## Work request:
The line that contains "Copy the response with copy icon" marks the end: retype the data below exactly from its first line through that line.

## Information provided:
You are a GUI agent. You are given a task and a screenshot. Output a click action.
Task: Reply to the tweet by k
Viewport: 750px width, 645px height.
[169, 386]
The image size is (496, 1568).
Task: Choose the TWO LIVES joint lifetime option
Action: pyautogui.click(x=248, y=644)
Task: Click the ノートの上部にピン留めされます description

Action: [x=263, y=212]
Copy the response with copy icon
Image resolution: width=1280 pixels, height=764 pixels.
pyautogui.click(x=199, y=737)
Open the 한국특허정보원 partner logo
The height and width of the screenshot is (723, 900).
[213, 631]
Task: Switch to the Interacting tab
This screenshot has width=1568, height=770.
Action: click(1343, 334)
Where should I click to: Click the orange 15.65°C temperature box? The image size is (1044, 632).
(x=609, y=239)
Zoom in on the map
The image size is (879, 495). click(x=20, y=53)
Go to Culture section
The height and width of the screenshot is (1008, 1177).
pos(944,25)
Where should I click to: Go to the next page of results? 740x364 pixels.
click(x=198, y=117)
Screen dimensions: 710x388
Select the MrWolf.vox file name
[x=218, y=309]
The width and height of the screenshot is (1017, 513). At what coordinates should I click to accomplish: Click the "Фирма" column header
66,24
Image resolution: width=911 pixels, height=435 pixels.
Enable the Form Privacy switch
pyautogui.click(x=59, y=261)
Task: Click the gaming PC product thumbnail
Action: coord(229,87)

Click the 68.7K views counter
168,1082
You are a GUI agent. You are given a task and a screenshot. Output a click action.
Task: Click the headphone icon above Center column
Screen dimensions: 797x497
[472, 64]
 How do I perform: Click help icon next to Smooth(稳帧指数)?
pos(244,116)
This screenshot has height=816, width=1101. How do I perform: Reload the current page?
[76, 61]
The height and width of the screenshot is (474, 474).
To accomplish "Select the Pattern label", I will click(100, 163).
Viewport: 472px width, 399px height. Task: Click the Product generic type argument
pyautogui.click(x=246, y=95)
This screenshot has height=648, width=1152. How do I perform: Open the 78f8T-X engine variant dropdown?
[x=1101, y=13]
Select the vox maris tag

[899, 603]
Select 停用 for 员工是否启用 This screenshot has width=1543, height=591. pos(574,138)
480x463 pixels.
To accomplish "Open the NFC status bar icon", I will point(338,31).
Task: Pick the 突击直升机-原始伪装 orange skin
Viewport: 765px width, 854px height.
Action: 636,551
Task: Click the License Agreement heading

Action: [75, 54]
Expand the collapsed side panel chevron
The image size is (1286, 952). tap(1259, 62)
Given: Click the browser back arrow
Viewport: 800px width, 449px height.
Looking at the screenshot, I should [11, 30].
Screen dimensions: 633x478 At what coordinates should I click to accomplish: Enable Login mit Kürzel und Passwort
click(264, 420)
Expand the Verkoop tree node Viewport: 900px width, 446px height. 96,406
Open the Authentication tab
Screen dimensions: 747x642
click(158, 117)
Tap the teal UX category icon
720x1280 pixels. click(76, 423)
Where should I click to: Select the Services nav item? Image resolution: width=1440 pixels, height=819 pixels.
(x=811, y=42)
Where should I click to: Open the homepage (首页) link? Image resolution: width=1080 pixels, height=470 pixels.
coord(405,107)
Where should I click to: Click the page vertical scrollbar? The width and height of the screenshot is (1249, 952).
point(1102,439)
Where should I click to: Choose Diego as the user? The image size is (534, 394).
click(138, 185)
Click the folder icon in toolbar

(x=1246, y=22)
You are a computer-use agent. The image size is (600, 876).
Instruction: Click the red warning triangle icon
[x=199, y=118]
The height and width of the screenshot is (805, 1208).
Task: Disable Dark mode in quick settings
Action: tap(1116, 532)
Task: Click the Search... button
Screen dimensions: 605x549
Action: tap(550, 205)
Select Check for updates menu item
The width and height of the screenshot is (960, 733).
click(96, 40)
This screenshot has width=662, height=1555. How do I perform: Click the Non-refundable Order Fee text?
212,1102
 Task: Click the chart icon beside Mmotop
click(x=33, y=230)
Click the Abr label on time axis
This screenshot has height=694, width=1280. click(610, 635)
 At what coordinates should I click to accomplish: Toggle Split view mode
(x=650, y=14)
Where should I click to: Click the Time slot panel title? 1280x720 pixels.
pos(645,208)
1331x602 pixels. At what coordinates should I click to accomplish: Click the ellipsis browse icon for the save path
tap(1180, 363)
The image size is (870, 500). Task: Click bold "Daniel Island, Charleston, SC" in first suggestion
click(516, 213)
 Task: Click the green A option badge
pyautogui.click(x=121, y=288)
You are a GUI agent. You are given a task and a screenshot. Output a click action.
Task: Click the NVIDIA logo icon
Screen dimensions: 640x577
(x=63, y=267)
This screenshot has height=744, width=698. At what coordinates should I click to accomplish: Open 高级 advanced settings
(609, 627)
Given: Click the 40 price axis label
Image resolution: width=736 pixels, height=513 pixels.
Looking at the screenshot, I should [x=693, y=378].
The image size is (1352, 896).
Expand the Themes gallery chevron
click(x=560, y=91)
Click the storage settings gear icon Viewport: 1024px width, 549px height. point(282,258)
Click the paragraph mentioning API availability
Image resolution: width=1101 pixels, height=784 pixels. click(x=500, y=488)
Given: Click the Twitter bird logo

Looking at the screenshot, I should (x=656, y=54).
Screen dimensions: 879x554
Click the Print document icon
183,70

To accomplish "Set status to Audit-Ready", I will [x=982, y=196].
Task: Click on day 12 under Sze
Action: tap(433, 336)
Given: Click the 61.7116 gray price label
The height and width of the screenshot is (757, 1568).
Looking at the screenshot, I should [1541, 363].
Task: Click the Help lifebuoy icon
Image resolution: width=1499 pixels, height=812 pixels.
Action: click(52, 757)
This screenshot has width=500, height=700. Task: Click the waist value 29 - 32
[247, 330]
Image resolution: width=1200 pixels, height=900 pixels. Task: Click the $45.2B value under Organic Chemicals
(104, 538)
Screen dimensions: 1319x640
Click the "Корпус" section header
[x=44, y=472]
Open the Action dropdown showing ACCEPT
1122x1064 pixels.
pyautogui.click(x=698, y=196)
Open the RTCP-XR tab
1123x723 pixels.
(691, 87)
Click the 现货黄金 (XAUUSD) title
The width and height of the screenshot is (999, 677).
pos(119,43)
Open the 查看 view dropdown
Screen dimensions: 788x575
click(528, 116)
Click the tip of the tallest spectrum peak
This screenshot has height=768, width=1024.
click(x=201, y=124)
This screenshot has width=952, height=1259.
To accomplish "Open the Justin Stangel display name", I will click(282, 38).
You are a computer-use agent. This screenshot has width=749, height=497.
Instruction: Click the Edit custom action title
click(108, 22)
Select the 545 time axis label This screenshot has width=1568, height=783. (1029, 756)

## Solution to this exercise:
You are a GUI agent. You are given a task and a screenshot. Output a click action.
Task: Reply to the tweet by k
Viewport: 750px width, 645px height.
[169, 386]
The image size is (496, 1568).
Task: Choose the TWO LIVES joint lifetime option
Action: pyautogui.click(x=248, y=644)
Task: Click the ノートの上部にピン留めされます description

Action: [x=263, y=212]
Copy the response with copy icon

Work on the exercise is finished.